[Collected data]
******************************
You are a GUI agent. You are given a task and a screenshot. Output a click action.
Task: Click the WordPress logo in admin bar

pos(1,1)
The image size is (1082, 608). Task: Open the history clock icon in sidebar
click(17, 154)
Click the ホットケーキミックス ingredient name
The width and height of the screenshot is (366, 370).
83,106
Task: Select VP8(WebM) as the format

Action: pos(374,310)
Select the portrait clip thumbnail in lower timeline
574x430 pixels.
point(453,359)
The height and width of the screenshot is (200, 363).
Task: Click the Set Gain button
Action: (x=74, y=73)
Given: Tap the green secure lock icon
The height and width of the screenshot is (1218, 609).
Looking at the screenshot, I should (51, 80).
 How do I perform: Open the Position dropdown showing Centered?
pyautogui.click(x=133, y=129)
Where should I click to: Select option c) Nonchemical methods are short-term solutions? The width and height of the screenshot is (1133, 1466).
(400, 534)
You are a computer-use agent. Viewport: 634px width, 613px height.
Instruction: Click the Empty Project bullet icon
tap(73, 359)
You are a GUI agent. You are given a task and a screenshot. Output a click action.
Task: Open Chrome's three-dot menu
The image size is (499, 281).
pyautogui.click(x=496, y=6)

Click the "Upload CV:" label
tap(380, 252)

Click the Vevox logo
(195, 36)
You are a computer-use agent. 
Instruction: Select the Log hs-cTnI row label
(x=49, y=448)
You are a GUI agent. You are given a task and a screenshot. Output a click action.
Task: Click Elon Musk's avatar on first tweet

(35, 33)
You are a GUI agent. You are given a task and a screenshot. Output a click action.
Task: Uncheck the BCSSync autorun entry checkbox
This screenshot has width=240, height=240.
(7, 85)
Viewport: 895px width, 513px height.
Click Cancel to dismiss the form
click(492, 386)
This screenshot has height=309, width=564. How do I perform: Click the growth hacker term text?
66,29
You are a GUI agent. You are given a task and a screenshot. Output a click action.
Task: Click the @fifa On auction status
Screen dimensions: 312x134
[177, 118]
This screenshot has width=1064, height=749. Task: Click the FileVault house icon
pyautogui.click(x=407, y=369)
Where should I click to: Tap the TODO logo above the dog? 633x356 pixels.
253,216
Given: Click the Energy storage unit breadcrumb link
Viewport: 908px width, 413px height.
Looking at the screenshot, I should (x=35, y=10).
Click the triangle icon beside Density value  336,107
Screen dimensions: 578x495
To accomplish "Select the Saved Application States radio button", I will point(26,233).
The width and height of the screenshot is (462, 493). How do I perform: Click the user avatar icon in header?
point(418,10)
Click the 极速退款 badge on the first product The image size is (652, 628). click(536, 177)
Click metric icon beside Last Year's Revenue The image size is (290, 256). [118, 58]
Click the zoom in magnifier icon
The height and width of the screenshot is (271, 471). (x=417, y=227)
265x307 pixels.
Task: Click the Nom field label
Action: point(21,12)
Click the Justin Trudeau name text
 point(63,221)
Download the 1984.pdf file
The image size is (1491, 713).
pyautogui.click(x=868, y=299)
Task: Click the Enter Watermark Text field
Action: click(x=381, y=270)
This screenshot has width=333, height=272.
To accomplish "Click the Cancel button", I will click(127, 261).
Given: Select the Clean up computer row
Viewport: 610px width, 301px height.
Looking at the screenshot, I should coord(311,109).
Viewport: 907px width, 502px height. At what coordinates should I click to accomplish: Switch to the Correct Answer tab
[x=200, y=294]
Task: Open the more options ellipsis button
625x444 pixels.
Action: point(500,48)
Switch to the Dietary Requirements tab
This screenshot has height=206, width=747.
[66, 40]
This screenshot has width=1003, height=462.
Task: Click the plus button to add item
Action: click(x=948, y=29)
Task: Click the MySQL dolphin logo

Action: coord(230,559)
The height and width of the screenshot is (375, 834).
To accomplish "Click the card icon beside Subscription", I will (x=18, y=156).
******************************
* WHAT YOU HAVE TO DO *
Give back every line of the data exactly as it was written.

* SOLUTION BELOW *
You are a GUI agent. You are given a task and a screenshot. Output a click action.
Task: Click the WordPress logo in admin bar

pos(1,1)
The image size is (1082, 608). Task: Open the history clock icon in sidebar
click(17, 154)
Click the ホットケーキミックス ingredient name
The width and height of the screenshot is (366, 370).
83,106
Task: Select VP8(WebM) as the format

Action: pos(374,310)
Select the portrait clip thumbnail in lower timeline
574x430 pixels.
point(453,359)
The height and width of the screenshot is (200, 363).
Task: Click the Set Gain button
Action: (x=74, y=73)
Given: Tap the green secure lock icon
The height and width of the screenshot is (1218, 609).
Looking at the screenshot, I should (51, 80).
 How do I perform: Open the Position dropdown showing Centered?
pyautogui.click(x=133, y=129)
Where should I click to: Select option c) Nonchemical methods are short-term solutions? The width and height of the screenshot is (1133, 1466).
(400, 534)
You are a computer-use agent. Viewport: 634px width, 613px height.
Instruction: Click the Empty Project bullet icon
tap(73, 359)
You are a GUI agent. You are given a task and a screenshot. Output a click action.
Task: Open Chrome's three-dot menu
The image size is (499, 281).
pyautogui.click(x=496, y=6)

Click the "Upload CV:" label
tap(380, 252)

Click the Vevox logo
(195, 36)
You are a computer-use agent. 
Instruction: Select the Log hs-cTnI row label
(x=49, y=448)
You are a GUI agent. You are given a task and a screenshot. Output a click action.
Task: Click Elon Musk's avatar on first tweet

(35, 33)
You are a GUI agent. You are given a task and a screenshot. Output a click action.
Task: Uncheck the BCSSync autorun entry checkbox
This screenshot has width=240, height=240.
(7, 85)
Viewport: 895px width, 513px height.
Click Cancel to dismiss the form
click(492, 386)
This screenshot has height=309, width=564. How do I perform: Click the growth hacker term text?
66,29
You are a GUI agent. You are given a task and a screenshot. Output a click action.
Task: Click the @fifa On auction status
Screen dimensions: 312x134
[177, 118]
This screenshot has width=1064, height=749. Task: Click the FileVault house icon
pyautogui.click(x=407, y=369)
Where should I click to: Tap the TODO logo above the dog? 633x356 pixels.
253,216
Given: Click the Energy storage unit breadcrumb link
Viewport: 908px width, 413px height.
Looking at the screenshot, I should (x=35, y=10).
Click the triangle icon beside Density value  336,107
Screen dimensions: 578x495
To accomplish "Select the Saved Application States radio button", I will point(26,233).
The width and height of the screenshot is (462, 493). How do I perform: Click the user avatar icon in header?
point(418,10)
Click the 极速退款 badge on the first product The image size is (652, 628). click(536, 177)
Click metric icon beside Last Year's Revenue The image size is (290, 256). [118, 58]
Click the zoom in magnifier icon
The height and width of the screenshot is (271, 471). (x=417, y=227)
265x307 pixels.
Task: Click the Nom field label
Action: point(21,12)
Click the Justin Trudeau name text
 point(63,221)
Download the 1984.pdf file
The image size is (1491, 713).
pyautogui.click(x=868, y=299)
Task: Click the Enter Watermark Text field
Action: click(x=381, y=270)
This screenshot has width=333, height=272.
To accomplish "Click the Cancel button", I will click(127, 261).
Given: Select the Clean up computer row
Viewport: 610px width, 301px height.
Looking at the screenshot, I should coord(311,109).
Viewport: 907px width, 502px height. At what coordinates should I click to accomplish: Switch to the Correct Answer tab
[x=200, y=294]
Task: Open the more options ellipsis button
625x444 pixels.
Action: point(500,48)
Switch to the Dietary Requirements tab
This screenshot has height=206, width=747.
[66, 40]
This screenshot has width=1003, height=462.
Task: Click the plus button to add item
Action: click(x=948, y=29)
Task: Click the MySQL dolphin logo

Action: coord(230,559)
The height and width of the screenshot is (375, 834).
To accomplish "Click the card icon beside Subscription", I will (x=18, y=156).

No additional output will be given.